→ Provided records
════

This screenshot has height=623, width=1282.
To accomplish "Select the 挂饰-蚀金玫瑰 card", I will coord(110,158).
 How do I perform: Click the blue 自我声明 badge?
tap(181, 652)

════

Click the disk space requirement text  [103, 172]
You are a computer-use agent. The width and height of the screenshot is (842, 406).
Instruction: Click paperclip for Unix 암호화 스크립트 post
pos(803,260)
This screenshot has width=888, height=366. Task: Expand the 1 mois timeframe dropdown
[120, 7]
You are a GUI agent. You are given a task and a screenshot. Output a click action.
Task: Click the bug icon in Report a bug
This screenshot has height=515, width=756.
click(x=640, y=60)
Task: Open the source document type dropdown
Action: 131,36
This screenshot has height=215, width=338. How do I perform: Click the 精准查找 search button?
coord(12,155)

════

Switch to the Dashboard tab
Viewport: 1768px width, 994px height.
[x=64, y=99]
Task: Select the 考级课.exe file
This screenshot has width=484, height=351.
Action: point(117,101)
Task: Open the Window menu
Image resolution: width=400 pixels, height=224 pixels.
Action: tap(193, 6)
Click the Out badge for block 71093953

════

Above are the records; print exactly the lines from the line with "Task: Open the Window menu" to the line with "Click the Out badge for block 71093953", including both, and nothing else.

→ Solution for this task
Task: Open the Window menu
Image resolution: width=400 pixels, height=224 pixels.
Action: tap(193, 6)
Click the Out badge for block 71093953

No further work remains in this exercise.